L'article 173, deuxième alinéa, du traité CEE pose, comme vous le savez, deux conditions à la recevabilité d'un recours introduit par des particuliers contre des actes juridiques de la Communauté. S'il est vrai qu'il est peut-être possible de dire en l'espèce que la requérante est « directement » concernée, puisque l'application du règlement litigieux par les services douaniers aura plus un caractère déclaratoire que constitutif de droits, toutefois, il est certain que le règlement en question ne concerne pas la requérante « individuellement » au sens où ce terme de l'article 173 a été interprété dans l'arrêt Plaumann (35/62, Rec. 1963, p. 205) et dans de nombreux arrêts ultérieurs. Le règlement n'individualise pas la requérante par rapport à tout autre importateur en raison de certaines qualités qui lui seraient particulières ou d'une situation de fait qui le caractériserait par rapport à tout autre. La requérante n'est concernée qu'en sa qualité d'importateur des produits en cause dans la Communauté, qualité qui peut s'appliquer à tout autre importateur. L'accès à ce groupe d'importateurs, dont l'importance n'est d'ailleurs pas connue, n'est pas rendu impossible du fait de ce règlement.

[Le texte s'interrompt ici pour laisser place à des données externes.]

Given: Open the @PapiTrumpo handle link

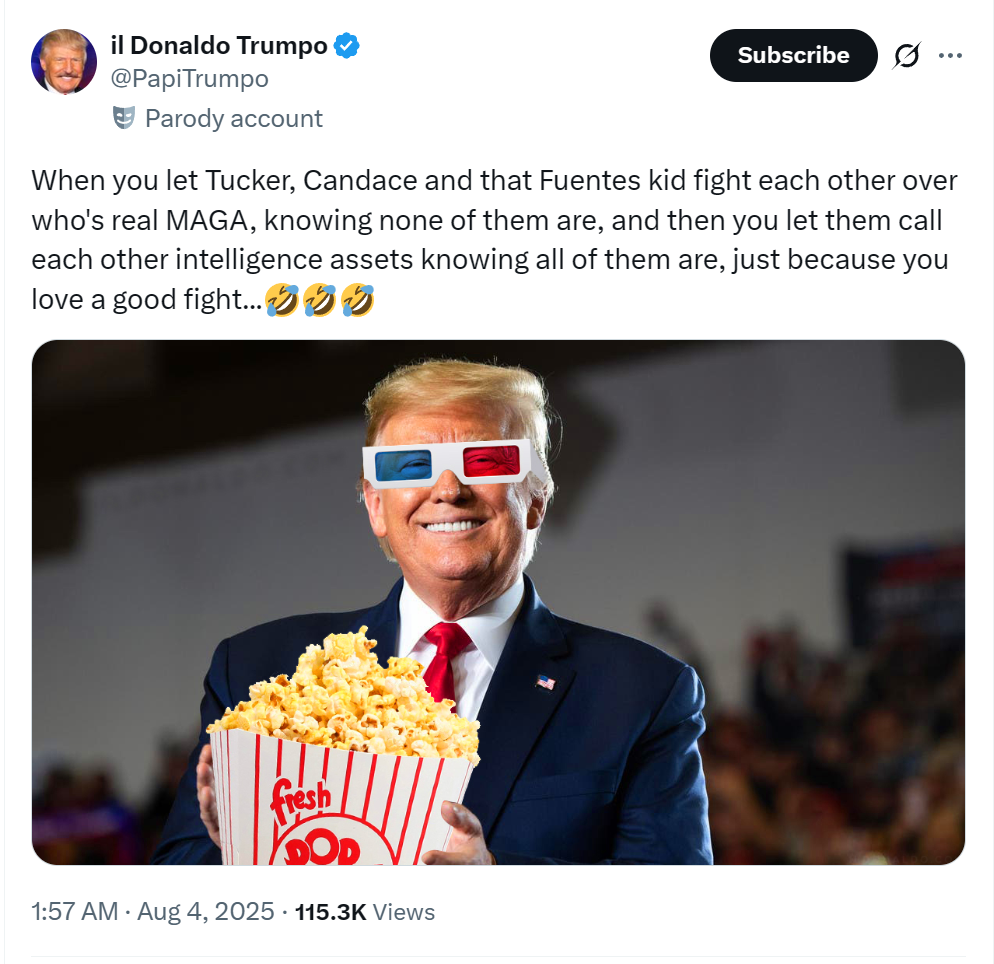Looking at the screenshot, I should (190, 79).

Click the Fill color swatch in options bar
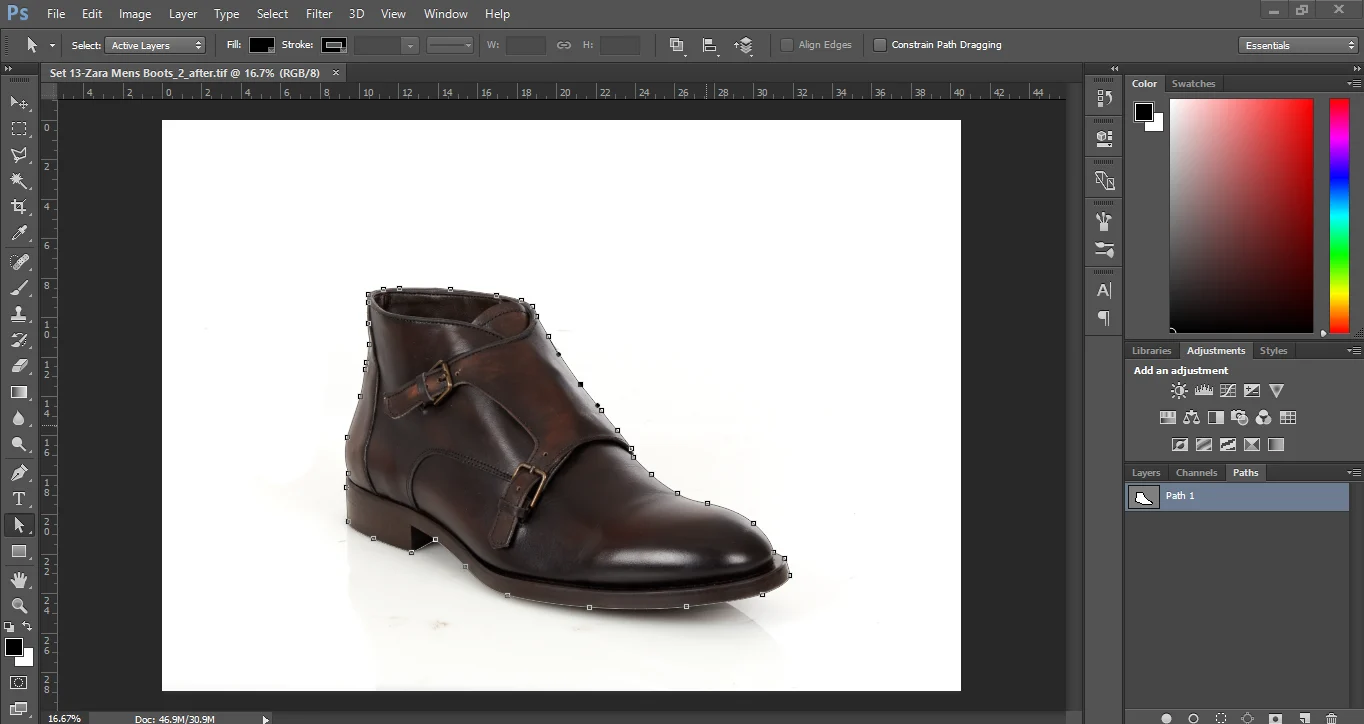(x=262, y=44)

Nous ajouterons encore pour être complet que, même si l'importance de ce groupe était connue et même si une identification des importateurs individuels était possible, cela ne permettrait toutefois pas de dire que la requérante est concernée individuellement, en vertu notamment de votre arrêt dans l'affaire 6/68 (affaire Zuckerfabrik Watenstedt, Rec. 1968, p. 579).
4. Conclusion
En conclusion, nous vous proposons de déclarer le recours irrecevable et de condamner la requérante aux dépens.